I thought this was an interesting concept to think about.  Lately, it seems like people, especially people in power, are only seeking their own self-interest at the expense of others.  I wondered if there are any universal laws that I want everyone to follow.  Are there any moral laws that I think should be applied to everyone all the time?

Tom suggested the Ten Commandments.  I can agree that those are all good moral laws that should apply to everyone.  In fact, the Ten Commandments are the basis for much of our legal system today.

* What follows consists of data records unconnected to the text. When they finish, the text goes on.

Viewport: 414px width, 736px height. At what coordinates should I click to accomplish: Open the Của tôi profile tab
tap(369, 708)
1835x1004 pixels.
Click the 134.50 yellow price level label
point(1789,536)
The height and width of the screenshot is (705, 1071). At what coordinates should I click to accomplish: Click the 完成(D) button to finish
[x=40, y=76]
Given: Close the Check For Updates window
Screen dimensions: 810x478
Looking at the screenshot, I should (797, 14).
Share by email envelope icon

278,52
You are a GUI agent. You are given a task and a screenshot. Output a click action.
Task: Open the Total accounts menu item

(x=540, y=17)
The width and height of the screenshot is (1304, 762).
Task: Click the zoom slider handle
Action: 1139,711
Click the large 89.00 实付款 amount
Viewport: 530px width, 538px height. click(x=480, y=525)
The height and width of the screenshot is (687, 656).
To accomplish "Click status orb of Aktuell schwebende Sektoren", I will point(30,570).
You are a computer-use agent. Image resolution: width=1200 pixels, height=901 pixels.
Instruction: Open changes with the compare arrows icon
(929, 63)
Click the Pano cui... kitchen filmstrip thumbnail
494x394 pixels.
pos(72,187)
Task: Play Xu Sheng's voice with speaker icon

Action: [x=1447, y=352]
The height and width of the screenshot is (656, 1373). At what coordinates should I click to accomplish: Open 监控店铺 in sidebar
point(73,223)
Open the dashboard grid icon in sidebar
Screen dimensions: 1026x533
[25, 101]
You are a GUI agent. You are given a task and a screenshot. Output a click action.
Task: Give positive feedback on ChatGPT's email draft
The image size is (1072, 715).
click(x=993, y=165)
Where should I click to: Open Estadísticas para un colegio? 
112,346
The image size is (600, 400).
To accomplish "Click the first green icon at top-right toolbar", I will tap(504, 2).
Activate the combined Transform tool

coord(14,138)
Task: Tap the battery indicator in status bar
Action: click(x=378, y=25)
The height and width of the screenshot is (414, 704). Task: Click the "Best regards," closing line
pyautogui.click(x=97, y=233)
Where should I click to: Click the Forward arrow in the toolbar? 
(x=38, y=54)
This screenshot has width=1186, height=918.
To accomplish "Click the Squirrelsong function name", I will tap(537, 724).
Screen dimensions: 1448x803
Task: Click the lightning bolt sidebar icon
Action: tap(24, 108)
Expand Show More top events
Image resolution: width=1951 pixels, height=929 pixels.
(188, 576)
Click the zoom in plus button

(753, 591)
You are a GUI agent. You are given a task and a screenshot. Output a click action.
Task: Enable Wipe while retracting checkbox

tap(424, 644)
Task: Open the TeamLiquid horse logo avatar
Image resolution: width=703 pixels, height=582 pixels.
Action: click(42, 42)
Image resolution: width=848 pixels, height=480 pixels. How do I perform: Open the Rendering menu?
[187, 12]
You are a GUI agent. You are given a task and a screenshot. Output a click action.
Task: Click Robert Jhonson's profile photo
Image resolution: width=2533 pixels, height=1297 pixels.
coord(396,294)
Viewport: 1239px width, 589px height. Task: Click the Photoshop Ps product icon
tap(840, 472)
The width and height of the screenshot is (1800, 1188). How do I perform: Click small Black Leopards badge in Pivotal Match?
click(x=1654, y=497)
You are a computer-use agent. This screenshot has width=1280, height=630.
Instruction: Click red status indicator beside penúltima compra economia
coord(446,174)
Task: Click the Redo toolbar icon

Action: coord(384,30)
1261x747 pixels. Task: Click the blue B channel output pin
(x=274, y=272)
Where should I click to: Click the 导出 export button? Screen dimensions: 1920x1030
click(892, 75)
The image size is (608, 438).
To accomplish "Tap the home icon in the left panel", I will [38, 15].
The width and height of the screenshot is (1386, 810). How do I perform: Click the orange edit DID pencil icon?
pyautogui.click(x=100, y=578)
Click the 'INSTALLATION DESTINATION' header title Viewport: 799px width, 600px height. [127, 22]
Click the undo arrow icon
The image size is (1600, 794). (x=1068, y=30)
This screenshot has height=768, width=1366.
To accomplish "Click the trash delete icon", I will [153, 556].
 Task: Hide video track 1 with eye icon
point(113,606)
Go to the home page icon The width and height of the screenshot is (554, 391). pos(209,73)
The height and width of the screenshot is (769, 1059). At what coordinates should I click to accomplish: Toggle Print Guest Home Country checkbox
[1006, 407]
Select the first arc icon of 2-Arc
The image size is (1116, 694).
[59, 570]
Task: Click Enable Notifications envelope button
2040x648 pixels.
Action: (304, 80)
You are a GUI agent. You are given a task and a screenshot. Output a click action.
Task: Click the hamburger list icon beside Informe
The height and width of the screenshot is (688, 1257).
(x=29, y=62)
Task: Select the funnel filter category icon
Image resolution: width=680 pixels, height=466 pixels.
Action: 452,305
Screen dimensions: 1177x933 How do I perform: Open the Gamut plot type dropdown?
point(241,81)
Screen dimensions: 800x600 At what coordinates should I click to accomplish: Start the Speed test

But I decided that the only laws I want everyone to follow are the two that Jesus commanded:  love God and love others.  Luke 10:27 lists these two commandments.  Jesus said, “Do these, and you will live.”  These two commandments would meet Kant’s definitions of categorical imperative:  an unconditional requirement that must be obeyed in all circumstances and is justified as an end in itself.

Imagine all the ways our world would be different if everyone lived by these two moral laws.  There would be no bullying, no greed, no covetousness, no terrorists.  If you love God and love others you have to respect them.  You must see others as human beings instead of sub-humans that can be disposed of with impunity.  We would not have a Charlottesville, or human trafficking, or pollution.

If we could all live in love with God and with each other.  Easy to say but hard to do.  Part of Karen’s perfect world.  And how could I possibly enforce such laws when I can’t even live them every day in my own life?

What would you choose as a categorical imperative?  What law would be important in your perfect world?  Is there an idea that you would like to be a law for everyone all the time?  How are you at living it out?